(Stored items)
════

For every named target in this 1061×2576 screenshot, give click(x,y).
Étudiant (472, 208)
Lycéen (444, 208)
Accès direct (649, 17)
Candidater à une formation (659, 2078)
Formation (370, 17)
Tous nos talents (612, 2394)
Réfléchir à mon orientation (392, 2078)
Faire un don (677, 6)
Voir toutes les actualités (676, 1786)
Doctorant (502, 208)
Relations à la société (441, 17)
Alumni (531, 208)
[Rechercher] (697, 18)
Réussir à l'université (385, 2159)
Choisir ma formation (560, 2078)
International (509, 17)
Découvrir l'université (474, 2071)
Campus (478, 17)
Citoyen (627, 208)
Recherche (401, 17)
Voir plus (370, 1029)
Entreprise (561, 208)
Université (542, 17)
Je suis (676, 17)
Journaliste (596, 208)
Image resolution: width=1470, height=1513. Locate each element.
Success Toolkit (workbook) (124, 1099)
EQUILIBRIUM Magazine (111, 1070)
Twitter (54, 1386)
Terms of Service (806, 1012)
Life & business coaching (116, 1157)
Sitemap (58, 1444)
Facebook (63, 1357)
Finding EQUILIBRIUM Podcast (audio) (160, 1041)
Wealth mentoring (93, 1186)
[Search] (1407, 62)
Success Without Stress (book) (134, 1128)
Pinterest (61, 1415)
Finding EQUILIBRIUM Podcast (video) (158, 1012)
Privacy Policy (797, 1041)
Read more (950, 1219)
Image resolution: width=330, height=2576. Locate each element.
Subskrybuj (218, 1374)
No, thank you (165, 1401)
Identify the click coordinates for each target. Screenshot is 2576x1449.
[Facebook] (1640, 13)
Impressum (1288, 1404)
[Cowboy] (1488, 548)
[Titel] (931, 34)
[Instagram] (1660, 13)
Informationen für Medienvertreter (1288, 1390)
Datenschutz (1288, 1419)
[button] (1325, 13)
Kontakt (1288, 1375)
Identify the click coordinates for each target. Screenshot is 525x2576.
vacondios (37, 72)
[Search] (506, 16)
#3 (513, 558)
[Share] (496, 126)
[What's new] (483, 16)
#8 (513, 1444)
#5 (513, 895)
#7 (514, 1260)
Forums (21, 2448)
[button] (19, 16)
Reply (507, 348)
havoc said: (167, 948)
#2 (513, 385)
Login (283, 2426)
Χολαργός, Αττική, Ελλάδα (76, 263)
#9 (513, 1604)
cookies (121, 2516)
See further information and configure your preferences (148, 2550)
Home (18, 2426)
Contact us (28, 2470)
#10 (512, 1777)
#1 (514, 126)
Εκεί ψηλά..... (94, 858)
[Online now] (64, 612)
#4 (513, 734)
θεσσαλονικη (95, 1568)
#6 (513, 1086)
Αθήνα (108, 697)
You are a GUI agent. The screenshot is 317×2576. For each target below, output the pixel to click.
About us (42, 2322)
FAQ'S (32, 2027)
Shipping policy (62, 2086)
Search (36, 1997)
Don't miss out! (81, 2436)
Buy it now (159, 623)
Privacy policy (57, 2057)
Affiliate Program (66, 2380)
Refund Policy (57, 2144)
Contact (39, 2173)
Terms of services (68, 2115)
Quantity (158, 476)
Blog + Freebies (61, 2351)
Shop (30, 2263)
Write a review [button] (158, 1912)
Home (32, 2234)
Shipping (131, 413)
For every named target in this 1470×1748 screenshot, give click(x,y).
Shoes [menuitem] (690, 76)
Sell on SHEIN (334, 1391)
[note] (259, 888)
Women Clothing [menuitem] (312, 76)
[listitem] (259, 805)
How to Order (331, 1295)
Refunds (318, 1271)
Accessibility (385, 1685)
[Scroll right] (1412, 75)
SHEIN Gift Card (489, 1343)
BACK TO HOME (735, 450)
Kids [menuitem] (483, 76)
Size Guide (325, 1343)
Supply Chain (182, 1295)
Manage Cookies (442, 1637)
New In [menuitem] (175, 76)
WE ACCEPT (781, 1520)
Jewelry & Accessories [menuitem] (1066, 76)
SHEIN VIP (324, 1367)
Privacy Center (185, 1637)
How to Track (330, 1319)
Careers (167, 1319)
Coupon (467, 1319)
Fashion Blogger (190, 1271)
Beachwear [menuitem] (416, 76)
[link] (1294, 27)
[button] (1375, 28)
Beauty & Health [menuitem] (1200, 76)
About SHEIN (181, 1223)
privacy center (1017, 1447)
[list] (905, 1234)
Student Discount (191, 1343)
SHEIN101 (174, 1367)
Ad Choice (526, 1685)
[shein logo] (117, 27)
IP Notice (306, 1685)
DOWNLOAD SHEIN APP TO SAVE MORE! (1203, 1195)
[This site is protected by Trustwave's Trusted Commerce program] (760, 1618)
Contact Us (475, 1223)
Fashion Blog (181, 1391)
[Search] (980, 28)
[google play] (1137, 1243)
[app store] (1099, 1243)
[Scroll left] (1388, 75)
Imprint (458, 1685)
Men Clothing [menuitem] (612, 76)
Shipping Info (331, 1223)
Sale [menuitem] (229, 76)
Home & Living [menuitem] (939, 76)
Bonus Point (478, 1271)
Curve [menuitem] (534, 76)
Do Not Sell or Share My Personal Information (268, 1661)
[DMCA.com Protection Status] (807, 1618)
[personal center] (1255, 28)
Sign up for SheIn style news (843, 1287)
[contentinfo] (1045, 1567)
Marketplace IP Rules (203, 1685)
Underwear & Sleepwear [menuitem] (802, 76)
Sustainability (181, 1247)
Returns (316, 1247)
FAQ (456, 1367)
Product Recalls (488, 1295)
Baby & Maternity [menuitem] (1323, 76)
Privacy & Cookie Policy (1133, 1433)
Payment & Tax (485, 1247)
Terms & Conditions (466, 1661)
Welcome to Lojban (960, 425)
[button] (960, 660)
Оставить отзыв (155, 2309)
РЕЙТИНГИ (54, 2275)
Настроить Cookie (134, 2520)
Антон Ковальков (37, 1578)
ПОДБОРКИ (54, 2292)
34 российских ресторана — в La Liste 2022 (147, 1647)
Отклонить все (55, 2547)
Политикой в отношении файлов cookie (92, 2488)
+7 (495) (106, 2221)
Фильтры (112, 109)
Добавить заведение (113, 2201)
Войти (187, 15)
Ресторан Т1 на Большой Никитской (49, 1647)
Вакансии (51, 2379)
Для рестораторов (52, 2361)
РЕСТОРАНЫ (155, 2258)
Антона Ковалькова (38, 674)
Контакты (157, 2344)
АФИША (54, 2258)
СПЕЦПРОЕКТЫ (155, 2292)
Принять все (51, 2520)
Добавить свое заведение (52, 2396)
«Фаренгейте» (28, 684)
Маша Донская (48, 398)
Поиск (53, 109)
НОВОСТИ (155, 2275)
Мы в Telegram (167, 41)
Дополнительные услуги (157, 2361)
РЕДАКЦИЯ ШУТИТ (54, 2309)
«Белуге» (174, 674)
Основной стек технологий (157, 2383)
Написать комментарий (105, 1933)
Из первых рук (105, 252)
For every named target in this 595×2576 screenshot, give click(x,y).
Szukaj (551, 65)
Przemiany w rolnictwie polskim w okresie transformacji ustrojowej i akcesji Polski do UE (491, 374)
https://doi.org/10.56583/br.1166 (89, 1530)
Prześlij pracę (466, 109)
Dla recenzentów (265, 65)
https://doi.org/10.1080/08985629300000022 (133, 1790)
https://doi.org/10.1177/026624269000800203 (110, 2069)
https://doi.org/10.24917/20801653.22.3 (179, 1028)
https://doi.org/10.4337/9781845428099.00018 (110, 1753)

════

* Your goal
Show the lines in the entries above that include the string "width".

* Answer box
Image resolution: width=1470, height=1513. Locate each element.
Image resolution: width=330, height=2576. Locate each element.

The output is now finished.